Vaundy、キタニタツヤ、JO1、Creepy Nuts、スキマスイッチ、ヨルシカ……注目新譜6作をレビュー
Creepy Nuts「Bling-Bang-Bang-Born」
TVアニメ『マッシュル -MASHLE-』(TOKYO MX)第2期オープニングテーマとなる書き下ろし新曲。前シングル曲「ビリケン」のテンションを引っ張るような激しいビートから始まり、途中から入ってくるスパニッシュ調の旋律が心躍るポップネスを運んでくる。造語のタイトルは普通にカタカナで読めば「ブリング・バン・バン・ボーン」だが、実際の響きは「ブリンッ! バンバン、ボウン!」に近い。

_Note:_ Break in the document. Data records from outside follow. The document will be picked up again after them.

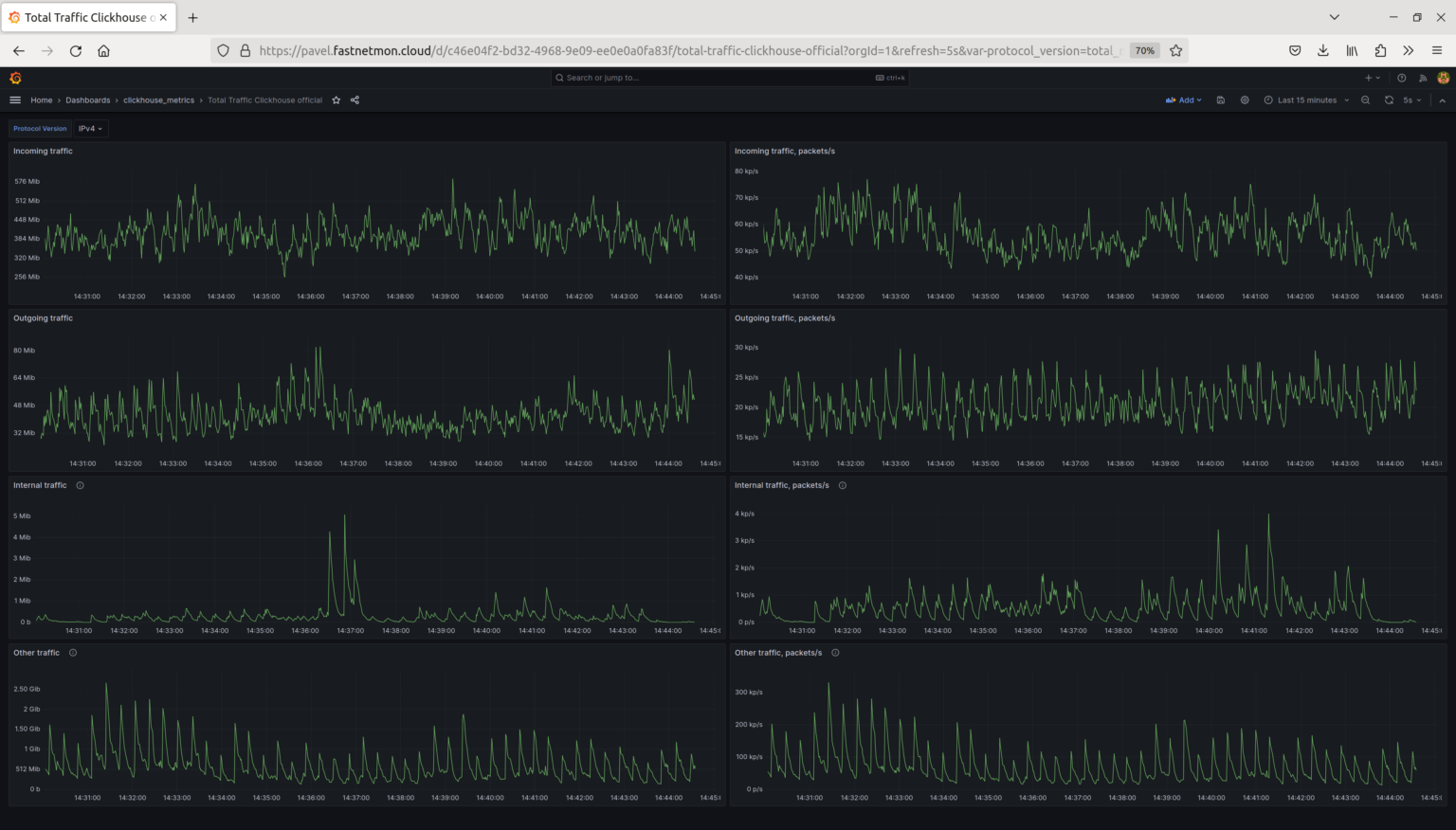
Task: Open the Grafana news feed icon
Action: pos(1423,78)
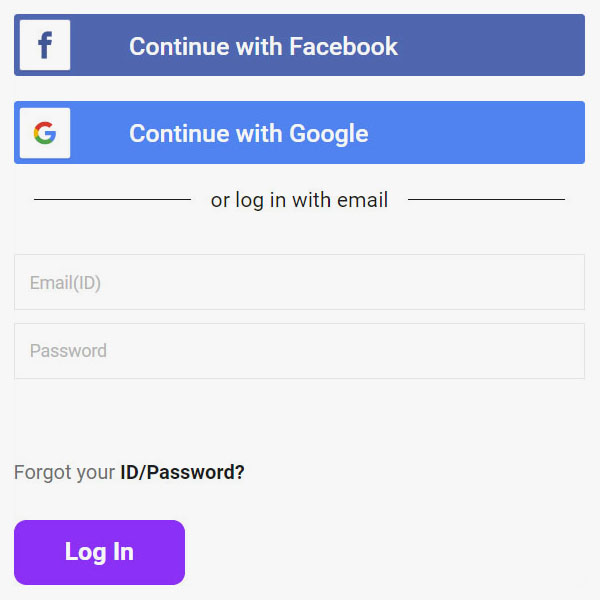
Task: Click the "Continue with Facebook" text label
Action: pos(263,46)
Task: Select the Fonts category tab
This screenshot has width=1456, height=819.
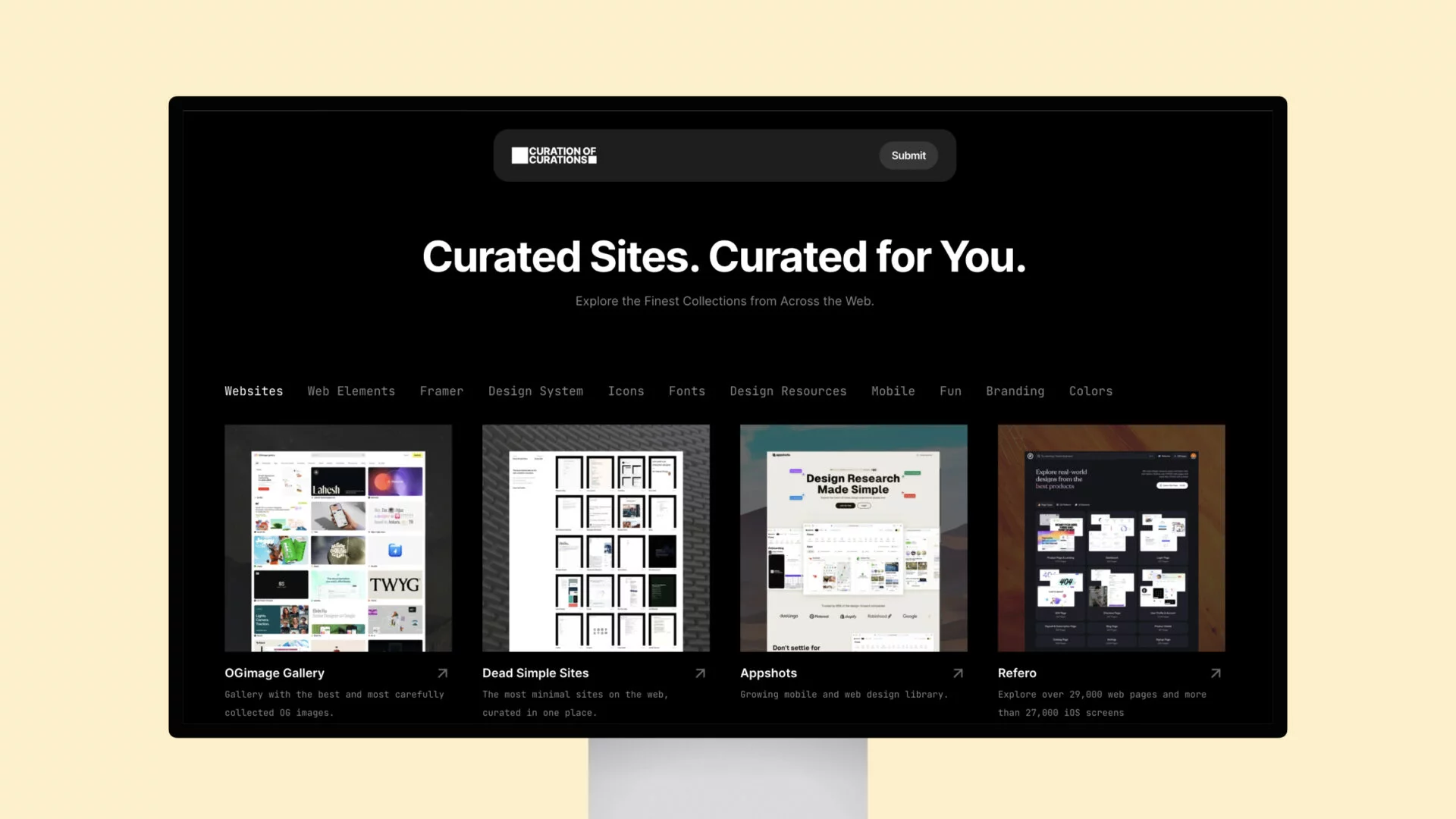Action: (687, 390)
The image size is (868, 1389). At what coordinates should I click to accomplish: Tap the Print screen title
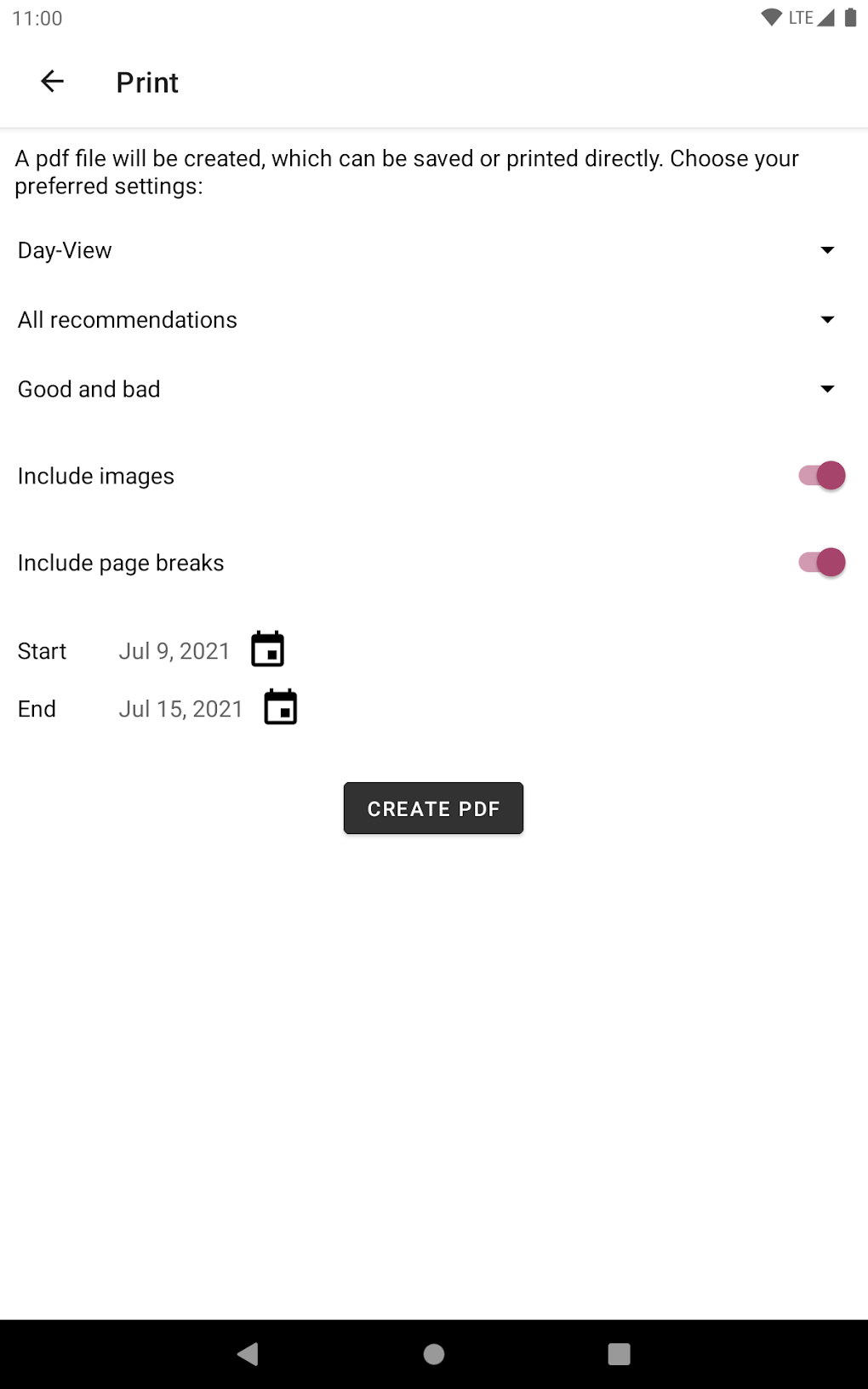pos(147,83)
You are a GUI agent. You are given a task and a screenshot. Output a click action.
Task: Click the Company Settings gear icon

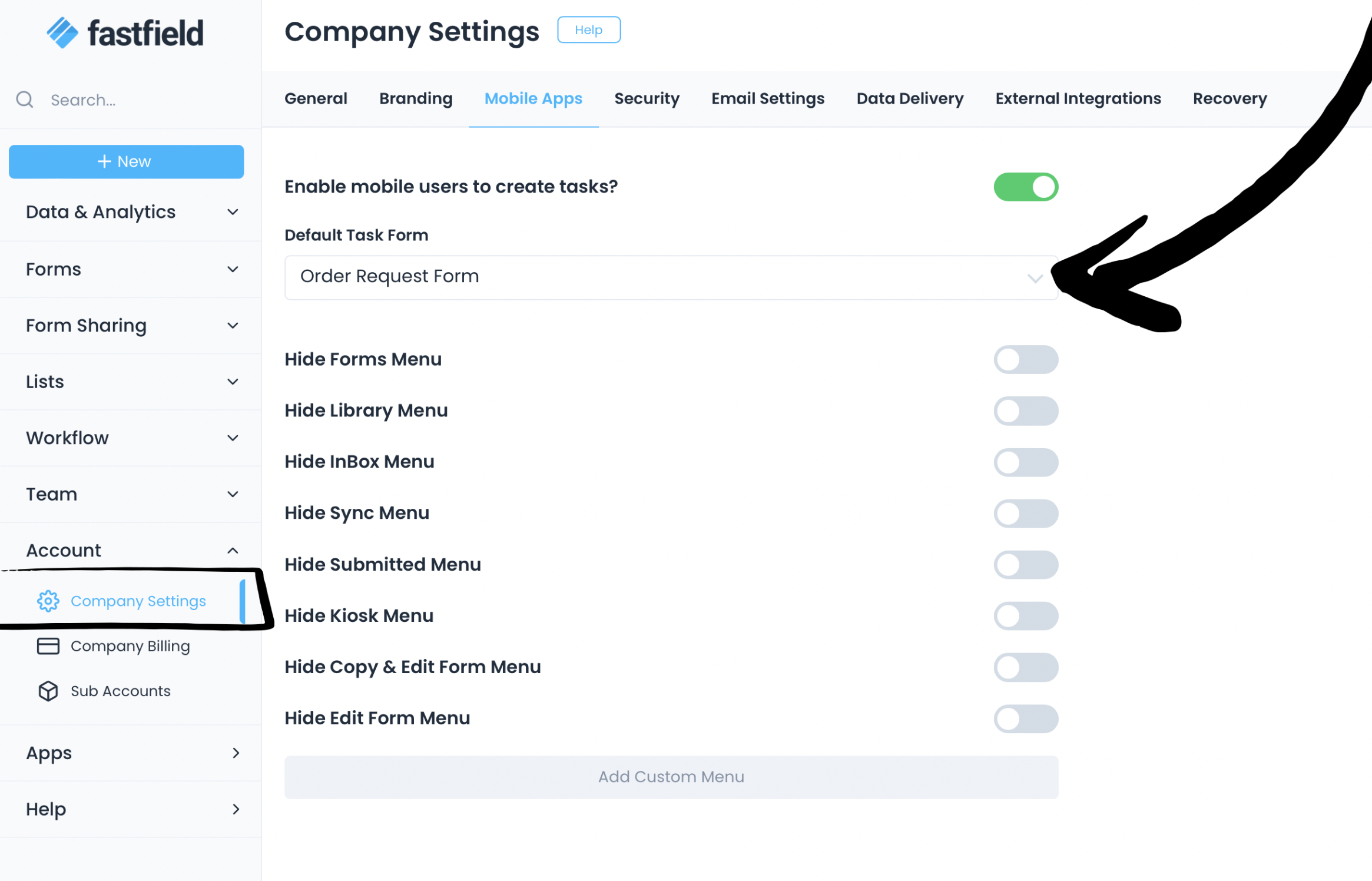pos(48,601)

要は「ッ!」の勢いと、そこに続く破裂音のグルーヴが、意味や理屈を超えた快感を呼び込むのだ。歌うのがとにかく楽しい一曲。強気のボースティングと妙に笑えるユーモアの共存はさすがで、むやみやたらと低音を強調しないところも曲の軽やかさに繋がっている。(石井)
スキマスイッチ「Lovin’ Song」
昨年デビュー20周年を迎えたスキマスイッチの新曲「Lovin' Song」は、ドラマ『おっさんずラブ-リターンズ-』(テレビ朝日)主題歌。スキマスイッチと『おっさんずラブ』のタッグは、ドラマ『おっさんずラブ』、映画『劇場版おっさんずラブ〜LOVEorDEAD〜』主題歌「Revival」に続き2曲目だ。バンドサウンドと弦楽器を融合させたピュアでエモーショナルな音像は、スキマスイッチの真骨頂。感情の起伏をナチュラルに描くメロデイと緻密に構築されたコード構成もそうだが、“リスナーフレンドリーでありながら、音楽的には高度”という絶妙なバランス感覚もさらに向上している。ジェンダーや性的指向に関わらず、すべての人の愛の在り方を照らし出すような歌詞も素晴らしい。聴きようによっては音楽のことを歌っているように解釈できる言葉選びもスキマスイッチらしい。(森)
ヨルシカ「晴る」
TVアニメ『葬送のフリーレン』(日本テレビ系)オープニングテーマとなる新曲。ポストロック風のギターから始まり、一語一句を丁寧に伝えるsuis(Vo)が歌う穏やかなメロディが響き出す。ここまではいつものヨルシカだが〈晴れに晴れ、花よ咲け〉と力強い言葉が飛び出すサビに生々しい感情の発露を感じ、そのことに驚いた。物語を綴るための歌声ではなく、聴き手に強いメッセージを渡そうとする意思を持った歌声。顔を出さないことや自分語りをしないこと、その代わり大量の文学作品から引用した物語性が高いことなど、ヨルシカはあくまで芸術至上主義を貫いてきたが、この曲は何か根幹が違うのではと思わされる。生き生きと歌うsuisの表情が見えてきそうだ。(石井)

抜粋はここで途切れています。